If the Learning Registry is more fully developed and populated with content, students and teachers all over the U.S. will have easy access to all the best online resources that map to any of the Common Core State Standards for education. Actually, the Learning Registry is not limited to common core and I suppose it isn’t limited to K-12 either. Any educational content (free or premium) can be added to the Learning Registry. Think of it as a universal card catalog to all online education content, with community ratings on the quality of the resource.
One way to see how this could work is to imagine an effort to organize all the thousands of individual teacher Pinterest boards that already list education resources: http://goo.gl/WRESh
These resources can all be connected to grade level learning objectives for Kindergarten through 12th grade, and then easily browsed by teachers and students.
(Who knew that Pinterest could play such a massive role in online education?!?!)
At a recent event in Washington, DC I had the privilege of meeting with dozens of people from education tech companies, private foundations, and others who care about improving education.
I ended up on a small task force whose project is to “Turbo Charge The Learning Registry. “Our team consists of about 15 people, including individuals from multi-billion dollar companies, philanthropic foundations, and startup Ed Tech companies. I am helping to coordinate the work on this project.
Our goal is to make the Learning Registry more well known, easier to use, easier to add resources to, and more easily integrated with other learning management systems. We want to make sure all the best online resources are added to the Learning Registry. This is going to take a lot of crowdsourcing! We need coders to help us with various aspects of this project and community organizers to help us organize the crowdsourcing aspects of the project, and of course teachers who can help us find the best online resources (videos, slideshows, animations, and other teaching materials) and add them to the Learning Registry.
We hope the end result is a wonderful learning resource that can be used by millions of students and teachers.
If you are a 1) coder 2) community organizer, or 3) teacher who wants to help contribute to this project, please comment below and fill out our Volunteer Survey form.
One thought on “Turbo Charge the Learning Registry”
(sorry if the comment is duplicate, not sure if you got the previous comment)

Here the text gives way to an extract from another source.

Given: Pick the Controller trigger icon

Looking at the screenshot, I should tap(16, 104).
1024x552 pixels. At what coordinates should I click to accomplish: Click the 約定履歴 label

Over the last 1.5 years, I was helping build a small mobile learning startup in India. During that stint, I envisioned a giant folksonomy engine which would help deliver curated, contextual, current and popular content from the internet. The engine would semantically study (using bots, crowdsourcing, etc) every content on Internet, and map it to a global learning objective framework or taxonomy (Bloom’s Taxonomy). The local education agencies would already have their learning objectives customized (a la inheritance in programming) – All usage statistics will be crowdsourced from all providers initially, but later channeled through this 1 engine.
We didn’t develop that yet when I left, but now after reading about Learning Registry, I feel we should have integrated with LR. I wish I had known about LR earlier!
The biggest problem with LR will be adoption. Even if the US Govt mandates it, that will only lead to adoption within US. But this registry approach should be adopted globally, to truly utilize the power of the Internet, and its digital content warehouses. This should be brought under a group like ICANN or may be even under the HTML5 footprint, so that it becomes a de-facto standard for online content later on.